Bake until golden brown (12 to 15 minutes). Rotate, upper to lower rack, half way through when cooking two trays. Brush with melted butter. Serve with mustard for dipping.

* As BIG as these pretzels are, the parchment paper squares really did help transferring them from one surface to another and into the simmering water bath. With the smaller 'knots' I was able to do it easily enough by hand.

Thursday, February 4, 2016

Hummus Stuffed Zucchini with Tomato & Basil

Serves 6-8 (appetizer portions)

3 medium (or 4 small) zucchini
10 oz hummus
2 C cherry tomatoes (red or yellow)
¼ C red onion, thinly sliced
2 T fresh basil, chiffonade
2 T olive oil
2 t red wine vinegar
¼ C panko breadcrumbs
salt & pepper to taste

Preheat oven to 350˚.

Trim zucchini ends and slice in half lengthwise. Place zucchini in baking dish, flesh side up, with a little water in the bottom; bake 20 minutes or until inner flesh is softened.

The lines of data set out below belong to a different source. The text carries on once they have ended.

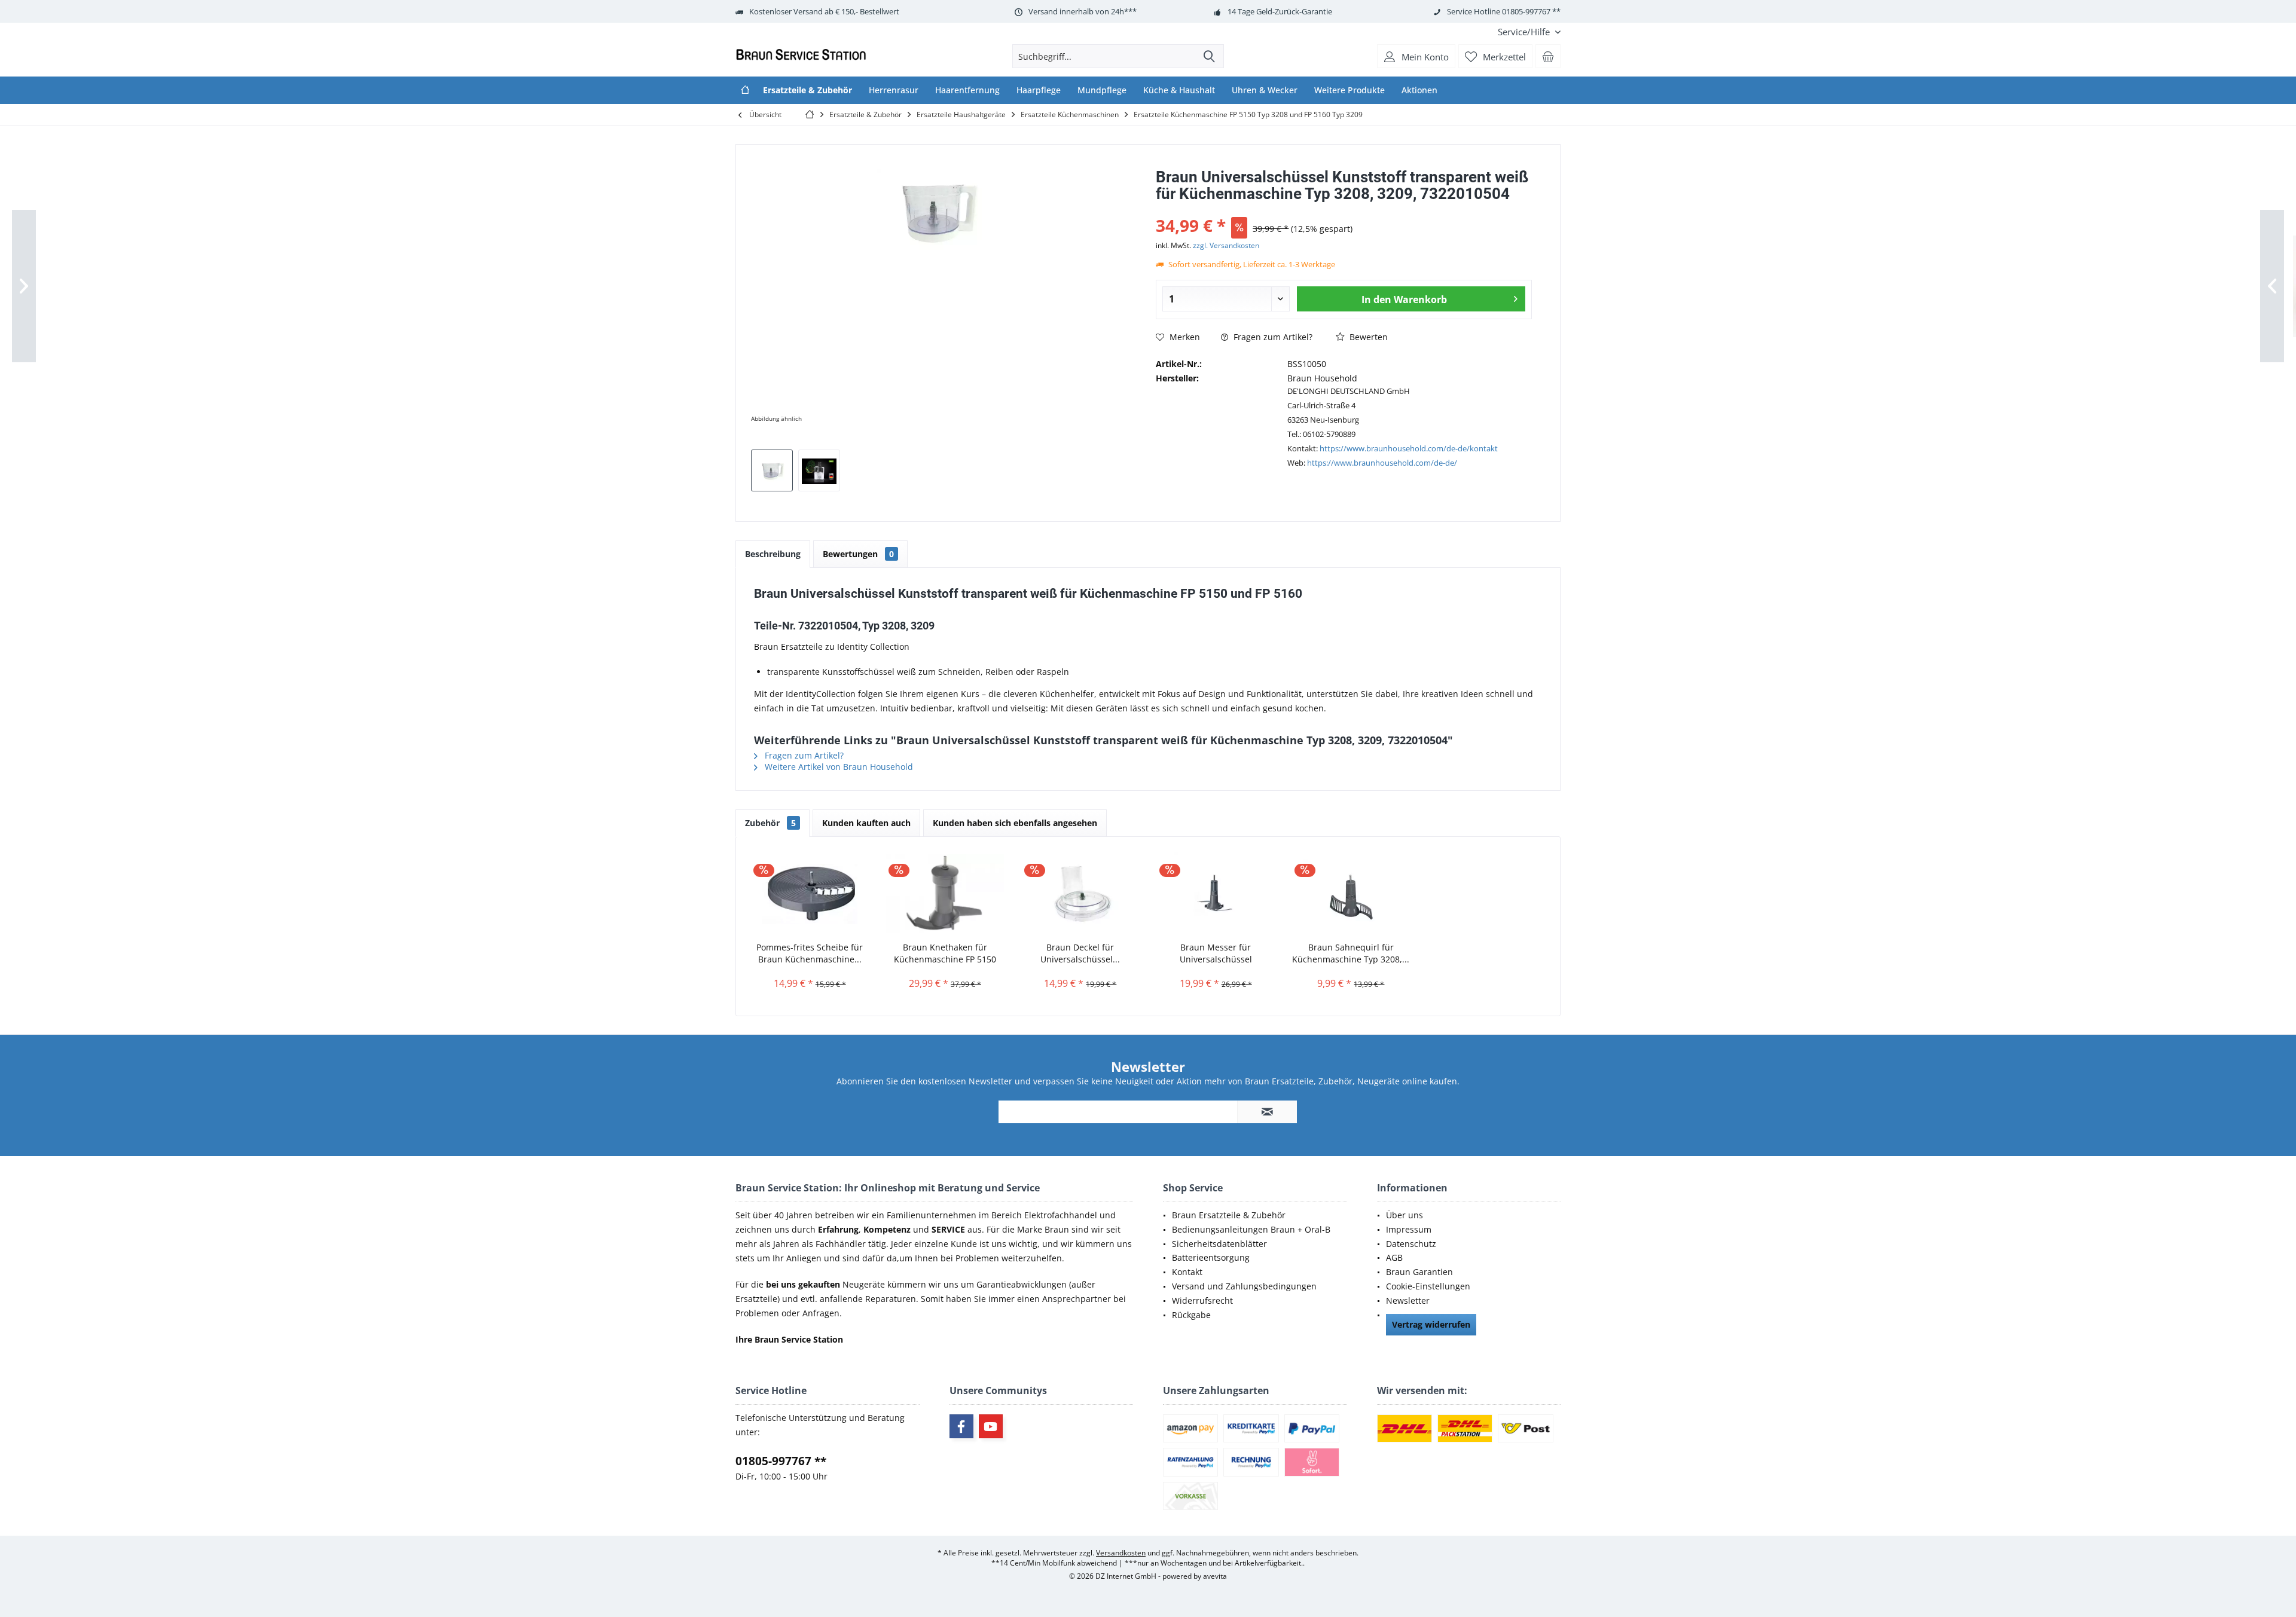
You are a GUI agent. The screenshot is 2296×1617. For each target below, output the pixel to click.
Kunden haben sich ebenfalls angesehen (1015, 823)
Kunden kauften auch (866, 823)
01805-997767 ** (780, 1461)
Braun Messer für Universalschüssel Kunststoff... (1216, 953)
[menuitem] (1525, 32)
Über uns (1404, 1215)
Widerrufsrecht (1202, 1300)
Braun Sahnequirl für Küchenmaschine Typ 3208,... (1350, 953)
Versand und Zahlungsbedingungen (1244, 1286)
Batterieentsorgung (1211, 1257)
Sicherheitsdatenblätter (1219, 1243)
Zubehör (770, 823)
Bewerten (1367, 337)
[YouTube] (991, 1426)
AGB (1394, 1257)
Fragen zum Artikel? (1271, 337)
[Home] (745, 90)
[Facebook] (961, 1426)
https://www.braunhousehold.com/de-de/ (1382, 462)
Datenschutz (1411, 1243)
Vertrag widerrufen (1431, 1324)
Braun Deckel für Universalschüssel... (1080, 953)
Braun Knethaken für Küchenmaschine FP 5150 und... (945, 953)
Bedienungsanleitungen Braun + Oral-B (1251, 1229)
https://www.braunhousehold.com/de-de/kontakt (1409, 448)
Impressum (1408, 1229)
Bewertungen (858, 554)
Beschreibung (773, 554)
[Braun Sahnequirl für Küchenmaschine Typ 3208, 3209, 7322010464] (1350, 894)
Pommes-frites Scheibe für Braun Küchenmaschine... (809, 953)
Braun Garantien (1419, 1271)
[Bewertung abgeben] (1344, 209)
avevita (1215, 1576)
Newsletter (1408, 1300)
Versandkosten (1121, 1553)
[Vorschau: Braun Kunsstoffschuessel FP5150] (772, 470)
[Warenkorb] (1548, 56)
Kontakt (1187, 1271)
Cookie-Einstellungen (1428, 1286)
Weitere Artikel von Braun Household (837, 766)
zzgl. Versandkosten (1226, 245)
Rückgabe (1191, 1315)
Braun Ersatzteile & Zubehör (1229, 1215)
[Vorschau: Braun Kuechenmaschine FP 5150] (819, 470)
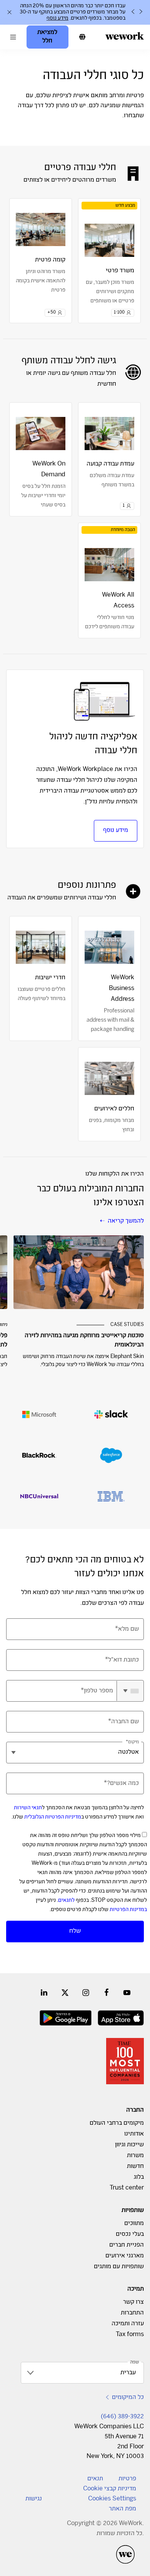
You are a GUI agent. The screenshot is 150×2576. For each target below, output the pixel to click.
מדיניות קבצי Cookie (109, 2489)
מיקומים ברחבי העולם (117, 2123)
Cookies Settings (112, 2499)
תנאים (95, 2479)
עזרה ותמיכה (128, 2324)
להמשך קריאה (126, 1221)
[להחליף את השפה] (82, 37)
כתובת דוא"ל (123, 1660)
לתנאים (66, 1901)
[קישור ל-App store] (121, 2018)
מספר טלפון (98, 1691)
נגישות (33, 2499)
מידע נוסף (115, 830)
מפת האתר (122, 2509)
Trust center (127, 2188)
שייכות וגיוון (129, 2145)
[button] (13, 37)
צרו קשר (133, 2302)
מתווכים (134, 2223)
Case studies (127, 1325)
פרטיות (127, 2479)
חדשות (135, 2166)
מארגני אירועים (124, 2256)
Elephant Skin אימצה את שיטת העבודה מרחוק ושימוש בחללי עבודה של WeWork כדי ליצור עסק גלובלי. (83, 1361)
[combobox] (130, 1691)
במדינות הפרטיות (128, 1910)
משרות (135, 2155)
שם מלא (128, 1629)
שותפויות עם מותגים (119, 2267)
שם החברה (125, 1722)
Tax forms (130, 2334)
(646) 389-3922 (122, 2417)
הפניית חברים (126, 2245)
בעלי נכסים (130, 2234)
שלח (75, 1931)
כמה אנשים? (123, 1783)
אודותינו (134, 2134)
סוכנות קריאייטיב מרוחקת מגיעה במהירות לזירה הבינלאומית (84, 1340)
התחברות (132, 2313)
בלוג (139, 2177)
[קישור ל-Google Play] (66, 2018)
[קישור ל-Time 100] (125, 2061)
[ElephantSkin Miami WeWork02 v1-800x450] (78, 1272)
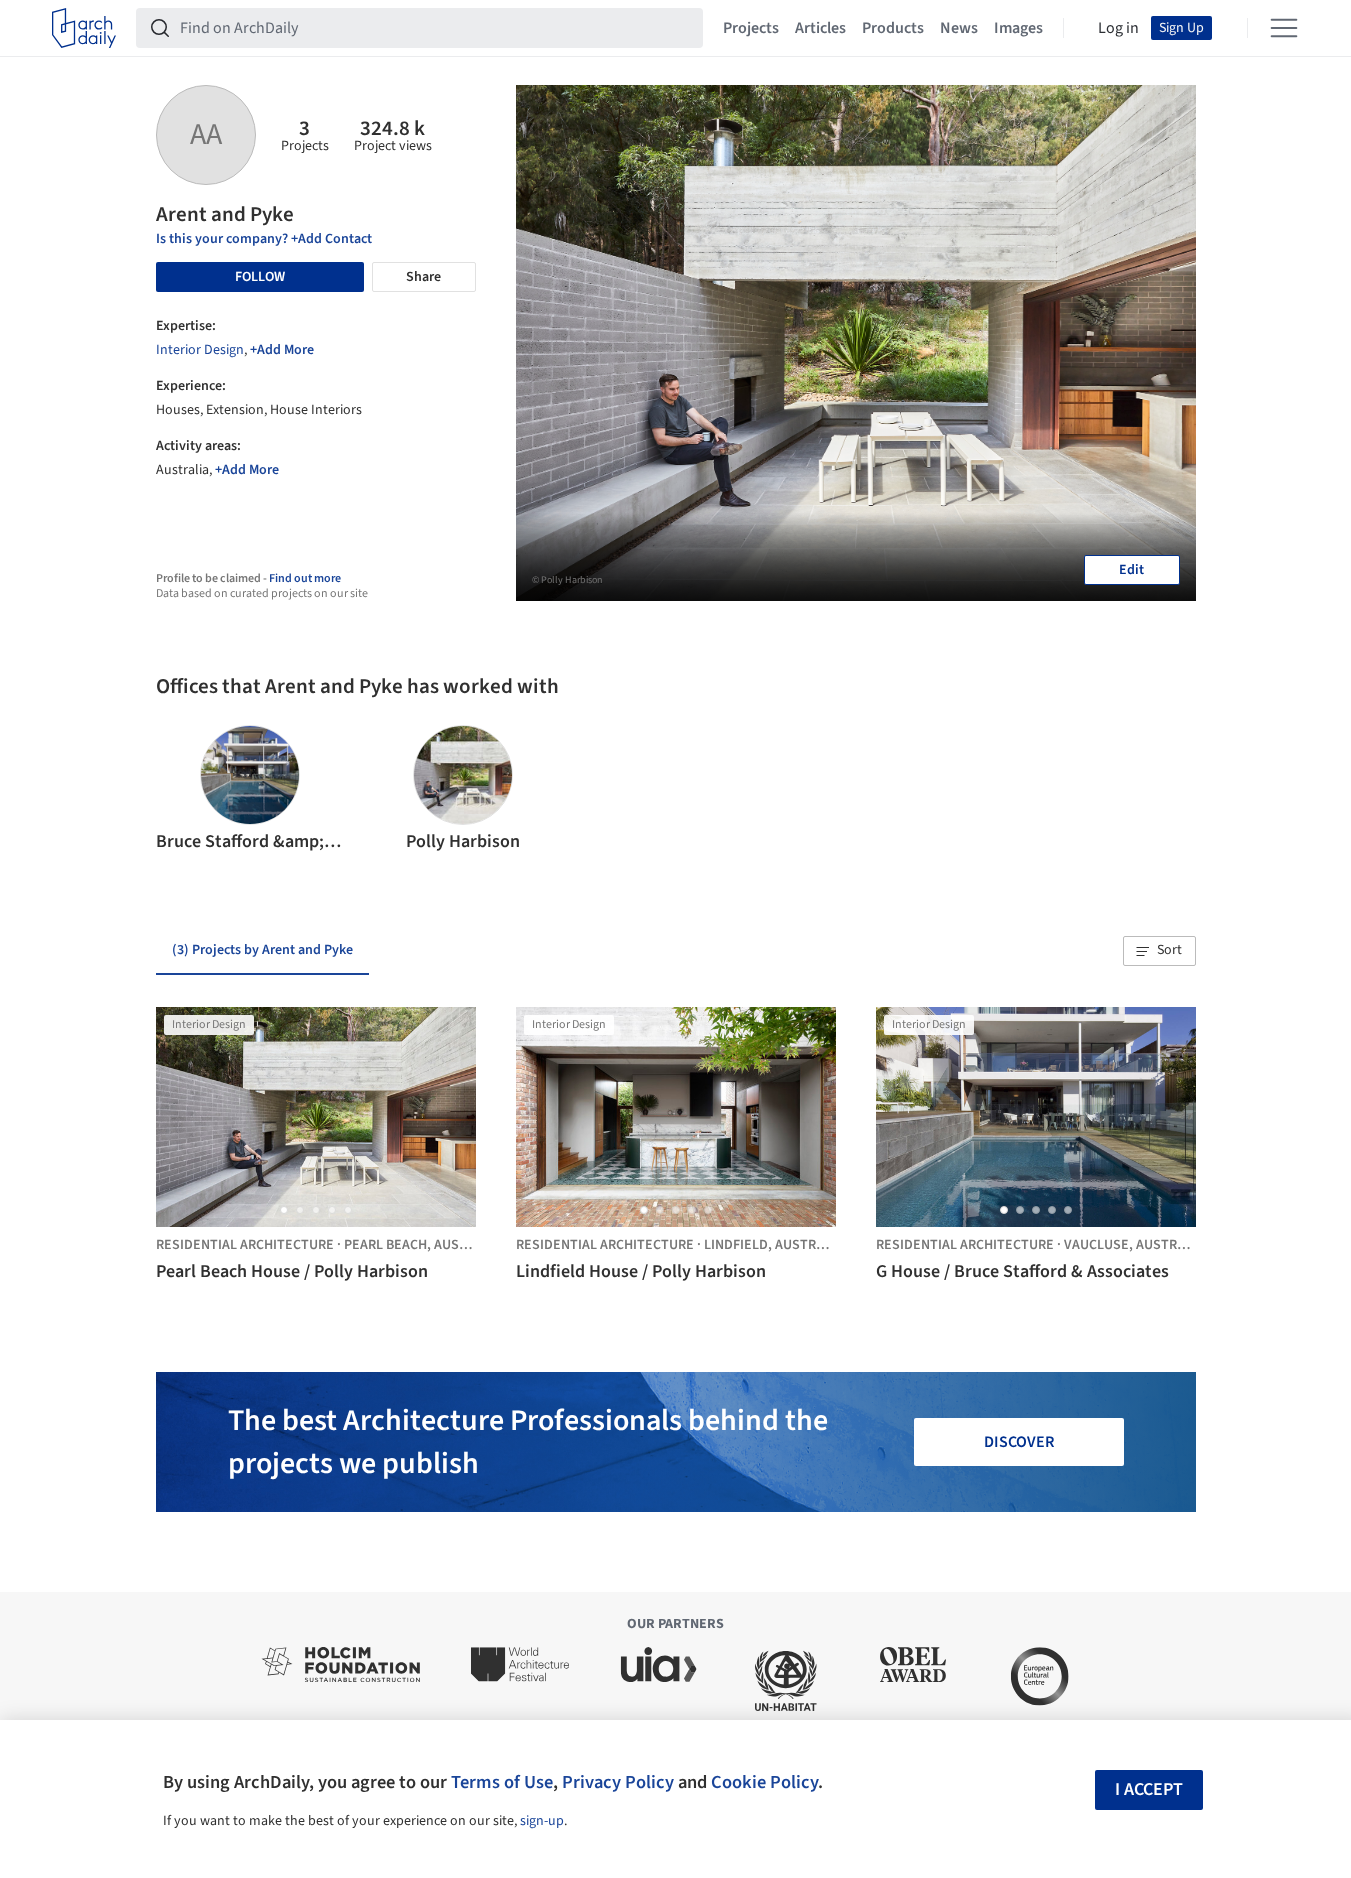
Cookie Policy (764, 1782)
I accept (1149, 1789)
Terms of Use (502, 1782)
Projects (751, 28)
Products (893, 28)
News (959, 28)
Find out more (305, 578)
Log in (1118, 28)
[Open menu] (1284, 28)
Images (1018, 28)
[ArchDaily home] (84, 28)
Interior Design (200, 350)
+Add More (282, 350)
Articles (820, 28)
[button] (179, 790)
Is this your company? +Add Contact (264, 239)
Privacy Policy (618, 1782)
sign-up (542, 1821)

As zucchini cooks, halve tomatoes; toss together with onion, basil, 1 T of olive oil, and red wine vinegar. Season to taste with salt and pepper.

Remove zucchini from oven; cool as needed until handleable. Scoop out inner, seeded flesh of zucchini; discard or reserve for another use. Spoon hummus into hollowed out zucchini halves*. Top with tomato mixture. Sprinkle panko crumbs over top and lightly drizzle with remaining olive oil.

Return to oven for 10 minutes, using broiler for final 3 minutes to slightly brown tops.

Best served warm.

* If I was making a larger quantity of these, using a pastry bag to pipe the hummus into the zucchini halves would be quicker and easier -- and easier to be neat for a tidier presentation; but for just a few, it's probably not worth the trouble.